UK communications regulator Ofcom have provided a snapshot into the state of the UK’s broadband infrastructure, 18 months into the global Coronavirus pandemic.
Ofcom revealed that overall the UK’s broadband networks have responded positively, as they became a critical piece of infrastructure used for working from home, or home schooling, during the pandemic.
Ofcom’s research revealed that now a quarter (one in four) of UK homes can now get full-fibre FTTP internet.
Ofcom revealed just under seven million (24 percent) of all UK homes can take-up full-fibre internet packages – up from 21 percent at the start of the year.
And nearly 12 million (40 percent) of UK homes can now get gigabit-capable broadband (able to deliver download speeds of up to 1 Gbps), which has increased from 37 percent in January.
And the good news is that the UK’s expansive fibre rollout means that the vast majority of UK homes (96 percent) can get superfast broadband (download speeds of at least 30 Mbit/s).
And nearly all UK homes have access to a ‘decent’ connection (10 Mbps download and 1 Mbps upload).
Unfortunately around 134,000 UK properties are still unable to get a decent connection.
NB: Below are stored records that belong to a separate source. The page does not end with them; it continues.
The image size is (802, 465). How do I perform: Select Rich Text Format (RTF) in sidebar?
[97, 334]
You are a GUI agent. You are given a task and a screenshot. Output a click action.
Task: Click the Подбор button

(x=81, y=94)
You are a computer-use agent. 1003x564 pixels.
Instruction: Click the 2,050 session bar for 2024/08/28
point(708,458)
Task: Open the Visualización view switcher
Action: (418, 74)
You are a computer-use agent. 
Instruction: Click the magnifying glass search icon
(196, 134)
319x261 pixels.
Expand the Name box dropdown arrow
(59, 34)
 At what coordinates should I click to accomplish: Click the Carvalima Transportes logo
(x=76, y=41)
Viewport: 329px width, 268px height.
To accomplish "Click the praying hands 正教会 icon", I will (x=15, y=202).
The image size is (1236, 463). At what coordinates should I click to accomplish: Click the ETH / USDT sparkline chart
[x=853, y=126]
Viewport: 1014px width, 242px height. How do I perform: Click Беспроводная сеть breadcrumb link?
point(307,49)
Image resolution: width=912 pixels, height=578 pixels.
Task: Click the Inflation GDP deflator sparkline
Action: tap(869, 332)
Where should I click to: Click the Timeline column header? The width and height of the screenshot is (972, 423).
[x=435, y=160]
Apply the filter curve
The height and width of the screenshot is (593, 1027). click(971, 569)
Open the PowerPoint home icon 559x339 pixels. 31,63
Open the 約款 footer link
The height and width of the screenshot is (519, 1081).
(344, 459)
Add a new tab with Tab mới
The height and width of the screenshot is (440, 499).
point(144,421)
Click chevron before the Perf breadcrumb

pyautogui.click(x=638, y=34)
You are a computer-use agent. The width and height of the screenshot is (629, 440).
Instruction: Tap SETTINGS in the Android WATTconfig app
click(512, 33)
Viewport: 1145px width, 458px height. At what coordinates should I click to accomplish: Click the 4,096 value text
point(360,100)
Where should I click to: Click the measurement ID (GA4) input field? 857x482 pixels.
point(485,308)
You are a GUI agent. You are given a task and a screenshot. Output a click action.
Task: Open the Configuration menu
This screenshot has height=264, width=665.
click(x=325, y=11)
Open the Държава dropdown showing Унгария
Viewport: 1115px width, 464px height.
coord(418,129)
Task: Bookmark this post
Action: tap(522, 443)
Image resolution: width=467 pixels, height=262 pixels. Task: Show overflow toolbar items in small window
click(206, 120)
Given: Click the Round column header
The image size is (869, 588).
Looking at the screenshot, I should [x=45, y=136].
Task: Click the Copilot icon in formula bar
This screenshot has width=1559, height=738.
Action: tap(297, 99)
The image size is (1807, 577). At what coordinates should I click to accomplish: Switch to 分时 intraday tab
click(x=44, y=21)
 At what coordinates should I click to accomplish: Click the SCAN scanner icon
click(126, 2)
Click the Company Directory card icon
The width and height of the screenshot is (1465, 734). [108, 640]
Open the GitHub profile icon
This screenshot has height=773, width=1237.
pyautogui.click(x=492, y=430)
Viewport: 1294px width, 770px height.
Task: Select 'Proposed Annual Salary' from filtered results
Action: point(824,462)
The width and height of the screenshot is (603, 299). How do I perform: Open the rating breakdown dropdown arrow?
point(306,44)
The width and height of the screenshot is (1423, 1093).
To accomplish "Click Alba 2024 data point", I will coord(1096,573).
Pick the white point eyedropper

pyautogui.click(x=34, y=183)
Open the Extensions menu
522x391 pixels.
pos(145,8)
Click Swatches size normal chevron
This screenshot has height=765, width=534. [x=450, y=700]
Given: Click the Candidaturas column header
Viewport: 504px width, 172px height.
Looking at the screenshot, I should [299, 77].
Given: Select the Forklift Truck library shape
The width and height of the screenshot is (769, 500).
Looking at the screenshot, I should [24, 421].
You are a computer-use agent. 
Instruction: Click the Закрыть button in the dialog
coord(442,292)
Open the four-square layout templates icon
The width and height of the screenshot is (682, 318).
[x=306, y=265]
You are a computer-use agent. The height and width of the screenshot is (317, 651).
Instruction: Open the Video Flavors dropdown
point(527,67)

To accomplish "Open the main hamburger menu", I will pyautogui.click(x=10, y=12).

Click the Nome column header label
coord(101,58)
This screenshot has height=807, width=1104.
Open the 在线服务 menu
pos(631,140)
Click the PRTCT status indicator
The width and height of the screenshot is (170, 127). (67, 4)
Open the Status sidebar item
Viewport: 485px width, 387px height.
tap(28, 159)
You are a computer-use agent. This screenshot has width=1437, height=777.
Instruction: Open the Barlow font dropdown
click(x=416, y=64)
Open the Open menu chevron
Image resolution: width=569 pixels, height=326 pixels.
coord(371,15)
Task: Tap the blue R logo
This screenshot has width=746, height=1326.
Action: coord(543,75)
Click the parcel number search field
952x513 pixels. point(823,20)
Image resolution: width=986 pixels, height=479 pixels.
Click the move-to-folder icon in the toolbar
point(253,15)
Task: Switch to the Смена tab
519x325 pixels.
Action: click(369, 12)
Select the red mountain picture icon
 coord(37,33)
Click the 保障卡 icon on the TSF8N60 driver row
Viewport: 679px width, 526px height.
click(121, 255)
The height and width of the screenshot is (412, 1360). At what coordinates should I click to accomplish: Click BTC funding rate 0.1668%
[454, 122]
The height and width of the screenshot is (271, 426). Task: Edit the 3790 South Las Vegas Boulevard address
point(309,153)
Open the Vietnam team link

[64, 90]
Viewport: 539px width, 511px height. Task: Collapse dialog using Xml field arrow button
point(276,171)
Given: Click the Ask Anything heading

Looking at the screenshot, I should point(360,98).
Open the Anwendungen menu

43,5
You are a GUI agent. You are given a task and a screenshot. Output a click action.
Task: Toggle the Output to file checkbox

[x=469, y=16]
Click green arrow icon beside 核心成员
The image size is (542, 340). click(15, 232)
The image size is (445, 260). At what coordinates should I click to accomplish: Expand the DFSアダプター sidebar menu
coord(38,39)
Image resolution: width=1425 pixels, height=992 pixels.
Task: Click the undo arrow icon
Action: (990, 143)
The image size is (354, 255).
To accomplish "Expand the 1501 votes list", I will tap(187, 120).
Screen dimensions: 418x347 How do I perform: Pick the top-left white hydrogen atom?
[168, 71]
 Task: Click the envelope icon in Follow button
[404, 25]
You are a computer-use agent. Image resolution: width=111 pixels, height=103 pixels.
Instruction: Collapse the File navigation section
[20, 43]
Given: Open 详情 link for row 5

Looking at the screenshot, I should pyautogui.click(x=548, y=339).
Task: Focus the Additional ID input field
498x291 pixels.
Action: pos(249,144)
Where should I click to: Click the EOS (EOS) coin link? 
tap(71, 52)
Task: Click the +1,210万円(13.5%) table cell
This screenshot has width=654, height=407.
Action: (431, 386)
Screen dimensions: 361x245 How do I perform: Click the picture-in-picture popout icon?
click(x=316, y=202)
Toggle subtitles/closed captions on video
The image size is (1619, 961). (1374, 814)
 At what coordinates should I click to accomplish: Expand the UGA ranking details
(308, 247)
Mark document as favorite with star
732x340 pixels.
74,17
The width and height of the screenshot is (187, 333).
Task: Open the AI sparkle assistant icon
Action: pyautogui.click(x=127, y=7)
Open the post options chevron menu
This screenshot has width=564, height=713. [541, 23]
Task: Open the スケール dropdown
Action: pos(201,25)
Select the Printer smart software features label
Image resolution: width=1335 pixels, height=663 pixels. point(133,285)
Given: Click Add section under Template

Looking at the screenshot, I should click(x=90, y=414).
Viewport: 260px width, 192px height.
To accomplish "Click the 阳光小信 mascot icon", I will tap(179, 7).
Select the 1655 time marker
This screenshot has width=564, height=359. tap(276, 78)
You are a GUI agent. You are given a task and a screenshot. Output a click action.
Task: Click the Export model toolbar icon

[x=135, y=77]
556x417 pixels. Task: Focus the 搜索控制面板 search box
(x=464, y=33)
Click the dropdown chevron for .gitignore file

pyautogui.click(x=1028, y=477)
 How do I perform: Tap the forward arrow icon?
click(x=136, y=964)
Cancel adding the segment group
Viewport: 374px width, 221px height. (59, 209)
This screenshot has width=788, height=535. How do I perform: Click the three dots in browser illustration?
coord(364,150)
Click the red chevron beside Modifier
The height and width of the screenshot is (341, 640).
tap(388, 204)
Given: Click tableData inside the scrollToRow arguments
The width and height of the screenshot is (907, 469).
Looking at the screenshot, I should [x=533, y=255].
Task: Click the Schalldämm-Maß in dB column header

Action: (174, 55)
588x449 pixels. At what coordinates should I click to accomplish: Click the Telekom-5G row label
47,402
These properties could be eligible for an upgrade under the broadband universal service.
And Ofcom said that the coronavirus pandemic has driven many UK households to upgrade their package, after it measured the speeds and performance of broadband services at over 2,500 households.
It found that 85 percent of those have taken-up superfast packages, up from 75 percent in November 2019 – before the pandemic led to mass home working and learning.
This means that Ofcom estimates more than two million households have upgraded to 30 Mbps packages and above.
Ofcom found that the average average broadband speed recorded in its research was 50.4 Mbps, up 20 percent on the average speed in November 2019 (42.1 Mbps).
And it found that Virgin Media’s 516 Mbps service provided the fastest median average download speed (490.3 Mbps), while BT’s 300 Mbit/s full fibre package had the highest median upload speed (50.6 Mbps).
“Over two million households have upgraded their internet package since the pandemic began, and broadband firms are rushing to meet the UK’s need for speed,” said Yih-Choung Teh, group director strategy and research at Ofcom.
“With full-fibre networks being built at a record rate, the UK’s networks are being made fit for the future,” said Yih-Choung Teh. “But our figures show work is still needed to get decent broadband to remote parts of the UK.”
Ofcom also revealed that mobile coverage has remained largely unchanged since January this year, with 4G available to 92 percent of the UK’s landmass from at least one operator.
The regulator cited the Shared Rural Network, which was agreed between the mobile industry and UK Government in 2020, as part of the efforts to improve mobile connectivity.
Ofcom’s research revealed that people using Android handsets spent nearly three quarters (73 percent) of their time online connected to Wi-Fi, rather than their mobile network.
This reflects the fact that most people have remained at the homes during the pandemic.
Nationwide 5G coverage remains poor however, with two thirds of all 5G connections recorded in 2020 being in London.
However that has now fallen to 45percent, with mobile operators slowly rolling out 5G coverage to wider areas.